The Interior Department will review all offshore wind energy regulations as a step toward ending preferential treatment for wind and solar, Interior Secretary Doug Burgum announced Thursday.
The review is part of the Trump administration’s plans to halt renewable energy development and promote fossil fuels. However, those forms of traditional energy generation are major contributors to climate change.
The Renewable Energy Modernization Rule is the review’s main target, the department announced Thursday.

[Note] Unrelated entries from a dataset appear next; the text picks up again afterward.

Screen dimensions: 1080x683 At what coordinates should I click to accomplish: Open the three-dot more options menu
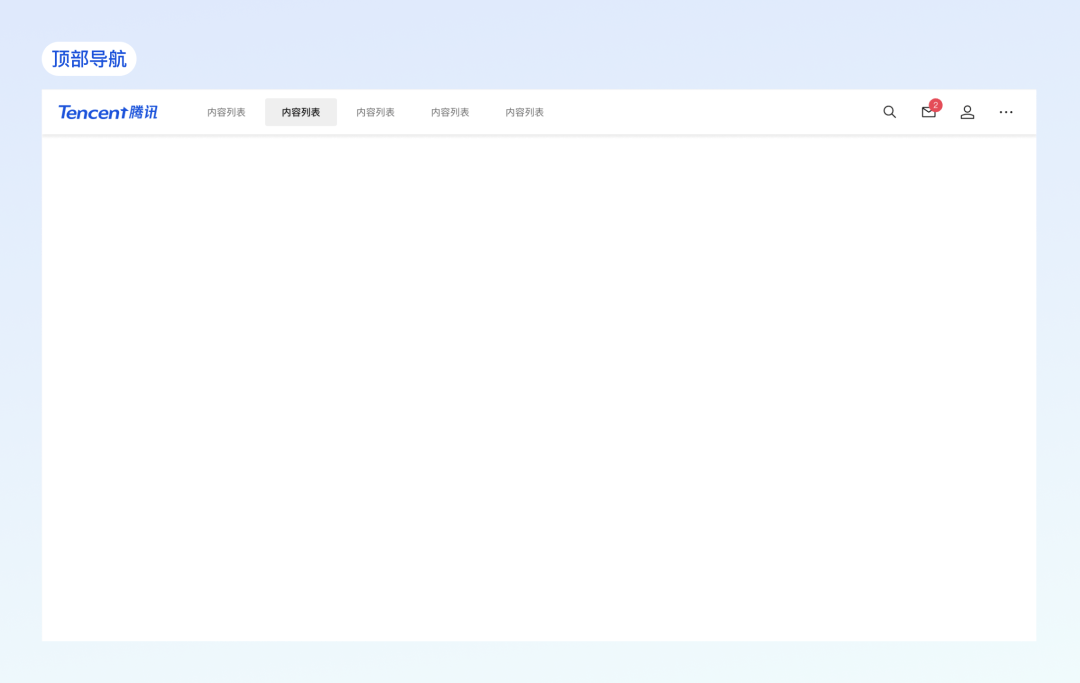pos(1006,112)
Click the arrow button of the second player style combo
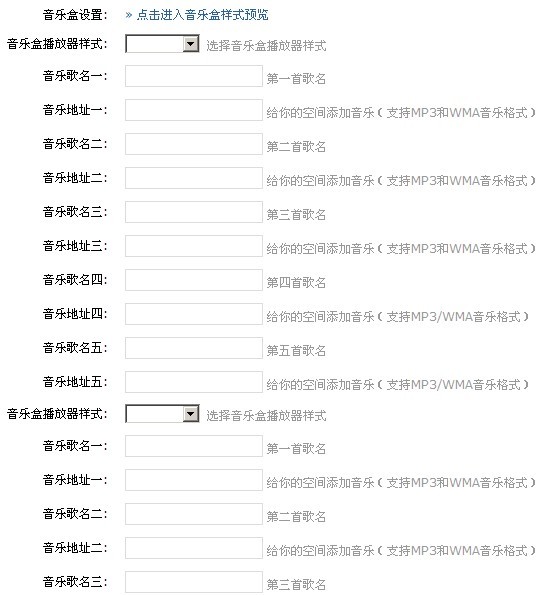The width and height of the screenshot is (546, 595). click(x=191, y=414)
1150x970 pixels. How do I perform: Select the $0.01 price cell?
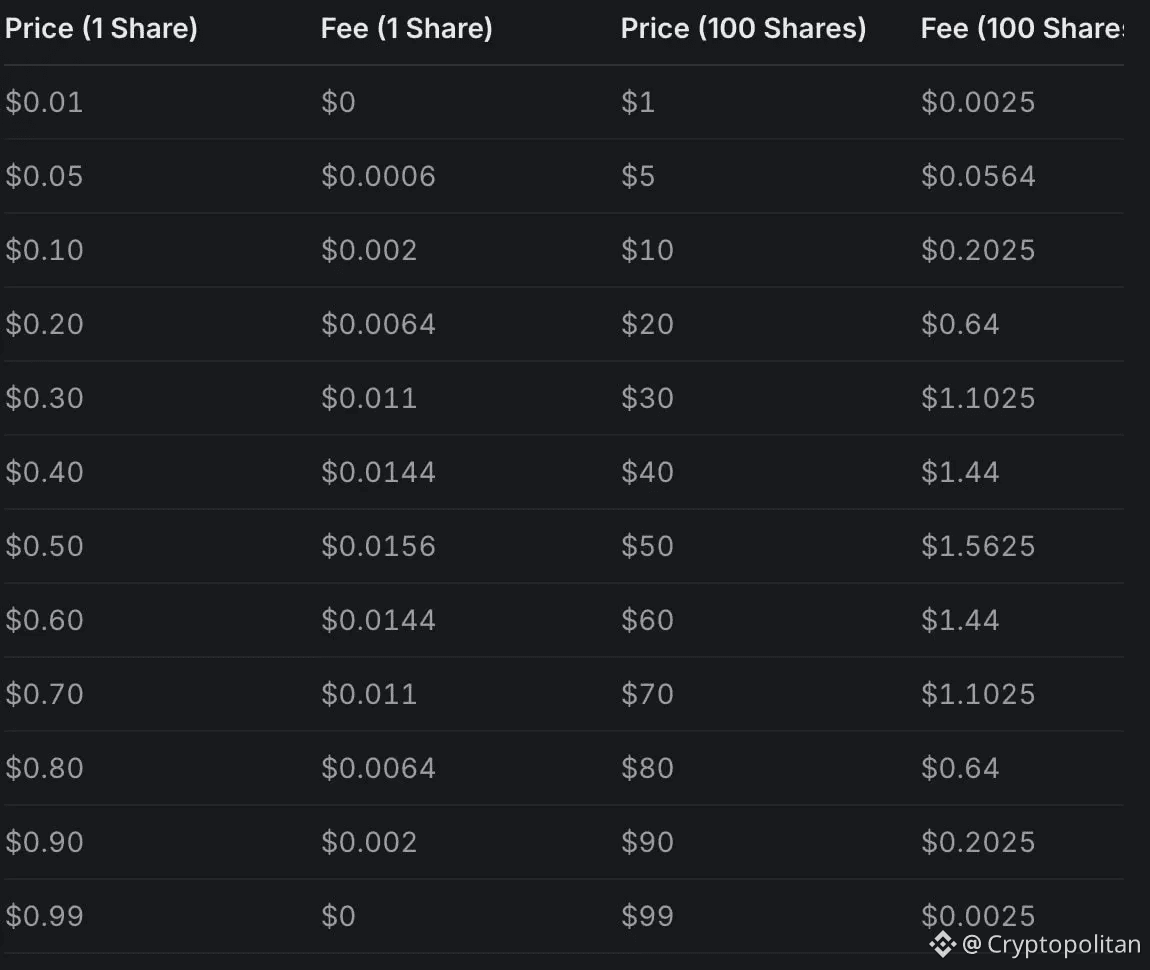44,102
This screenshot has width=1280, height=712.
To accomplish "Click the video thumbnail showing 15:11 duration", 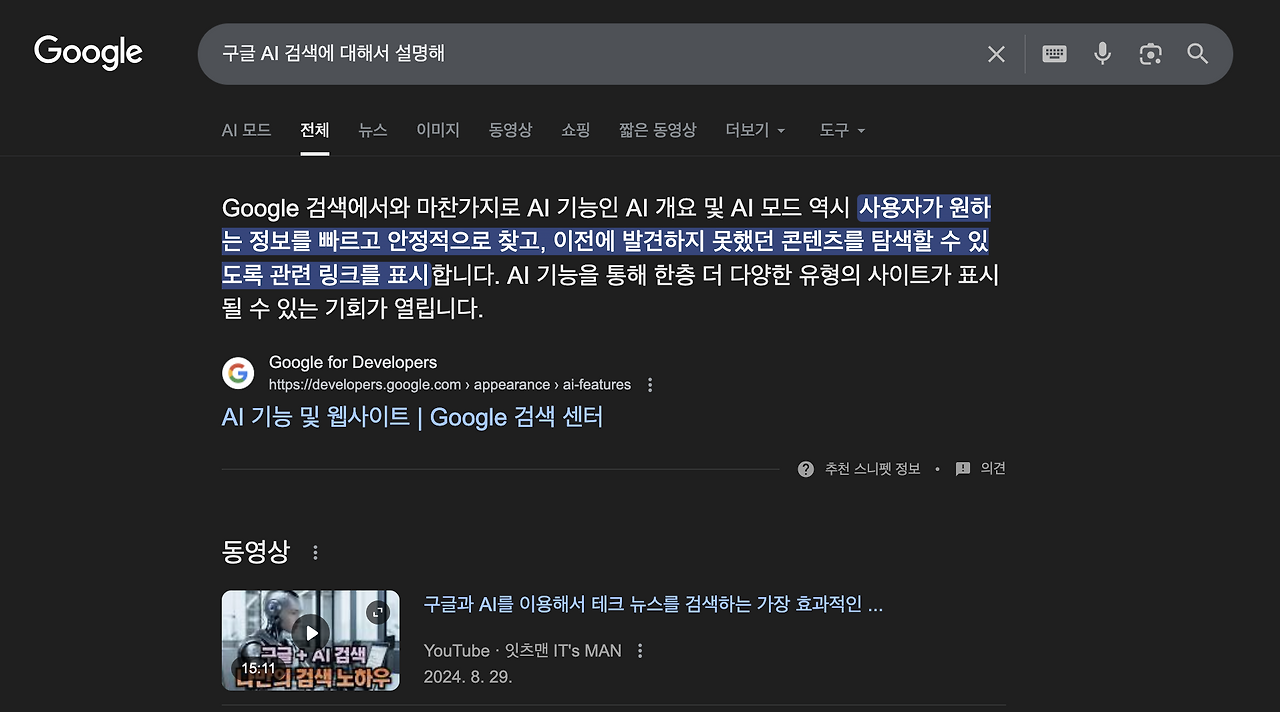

The rule, which the Biden administration finalized in May 2024, created a renewable energy leasing schedule and reduced restrictions on offshore wind power developers.
Burgum said the department wants to ensure the rule complies with the Outer Continental Shelf Lands Act, or OCSLA, and doesn’t promote renewables over other energy sources.
“We’re taking a results-driven approach that prioritizes reliability, strengthens national security and upholds both scientific integrity and responsible environmental stewardship,” Burgum said in a statement.
The Oceantic Network, a trade group representing the offshore wind industry, said Thursday the review continues a false narrative that will prevent an important source of electricity from reaching the grid when ratepayers are being stuck with high energy costs.
“Crippling affordable and reliable wind energy makes no economic sense and undermines the administration’s ‘all-of-the-above’ energy strategy,” said Oceantic Network spokeswoman Stephanie Francoeur. “We urge the Department to adopt policies which put all sources of American energy on an even playing field.”
The department announced the review after the Bureau of Ocean Energy Management on July 30 rescinded 3.5 million acres of offshore wind energy areas designated by the Biden administration for offshore wind farm leasing.
It also follows the Bureau of Land Management’s Aug. 6 cancellation of the Lava Ridge Wind Project in Idaho, which the Biden administration approved.